▶

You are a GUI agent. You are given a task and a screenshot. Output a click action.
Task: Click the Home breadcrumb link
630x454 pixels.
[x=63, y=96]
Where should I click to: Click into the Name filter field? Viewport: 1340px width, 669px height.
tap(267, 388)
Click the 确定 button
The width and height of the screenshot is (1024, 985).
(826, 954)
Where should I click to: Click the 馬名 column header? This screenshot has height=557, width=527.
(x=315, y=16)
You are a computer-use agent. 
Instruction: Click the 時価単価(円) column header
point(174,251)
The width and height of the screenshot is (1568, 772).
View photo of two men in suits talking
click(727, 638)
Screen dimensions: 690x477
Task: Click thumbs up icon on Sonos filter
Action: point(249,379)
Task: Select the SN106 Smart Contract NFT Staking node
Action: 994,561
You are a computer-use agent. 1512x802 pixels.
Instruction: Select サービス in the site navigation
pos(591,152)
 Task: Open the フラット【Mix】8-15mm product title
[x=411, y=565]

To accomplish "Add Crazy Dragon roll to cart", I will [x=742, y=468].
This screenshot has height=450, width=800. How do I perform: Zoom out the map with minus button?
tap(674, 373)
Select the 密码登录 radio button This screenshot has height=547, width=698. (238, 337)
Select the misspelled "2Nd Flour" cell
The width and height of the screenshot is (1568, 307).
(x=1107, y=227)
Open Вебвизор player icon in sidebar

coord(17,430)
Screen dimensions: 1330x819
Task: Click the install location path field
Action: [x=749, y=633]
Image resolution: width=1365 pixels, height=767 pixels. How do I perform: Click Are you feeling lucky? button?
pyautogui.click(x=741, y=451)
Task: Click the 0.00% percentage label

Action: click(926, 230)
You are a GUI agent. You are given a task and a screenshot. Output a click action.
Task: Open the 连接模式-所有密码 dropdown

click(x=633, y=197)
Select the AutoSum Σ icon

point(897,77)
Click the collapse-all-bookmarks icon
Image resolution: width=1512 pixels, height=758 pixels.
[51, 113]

◀

**Brief:** Every entry needs to be written out again, exactly as given.

**Response to this task:**
You are a GUI agent. You are given a task and a screenshot. Output a click action.
Task: Click the Home breadcrumb link
630x454 pixels.
[x=63, y=96]
Where should I click to: Click into the Name filter field? Viewport: 1340px width, 669px height.
tap(267, 388)
Click the 确定 button
The width and height of the screenshot is (1024, 985).
(826, 954)
Where should I click to: Click the 馬名 column header? This screenshot has height=557, width=527.
(x=315, y=16)
You are a computer-use agent. 
Instruction: Click the 時価単価(円) column header
point(174,251)
The width and height of the screenshot is (1568, 772).
View photo of two men in suits talking
click(727, 638)
Screen dimensions: 690x477
Task: Click thumbs up icon on Sonos filter
Action: point(249,379)
Task: Select the SN106 Smart Contract NFT Staking node
Action: 994,561
You are a computer-use agent. 1512x802 pixels.
Instruction: Select サービス in the site navigation
pos(591,152)
 Task: Open the フラット【Mix】8-15mm product title
[x=411, y=565]

To accomplish "Add Crazy Dragon roll to cart", I will [x=742, y=468].
This screenshot has height=450, width=800. How do I perform: Zoom out the map with minus button?
tap(674, 373)
Select the 密码登录 radio button This screenshot has height=547, width=698. (238, 337)
Select the misspelled "2Nd Flour" cell
The width and height of the screenshot is (1568, 307).
(x=1107, y=227)
Open Вебвизор player icon in sidebar

coord(17,430)
Screen dimensions: 1330x819
Task: Click the install location path field
Action: [x=749, y=633]
Image resolution: width=1365 pixels, height=767 pixels. How do I perform: Click Are you feeling lucky? button?
pyautogui.click(x=741, y=451)
Task: Click the 0.00% percentage label

Action: click(926, 230)
You are a GUI agent. You are given a task and a screenshot. Output a click action.
Task: Open the 连接模式-所有密码 dropdown

click(x=633, y=197)
Select the AutoSum Σ icon

point(897,77)
Click the collapse-all-bookmarks icon
Image resolution: width=1512 pixels, height=758 pixels.
[51, 113]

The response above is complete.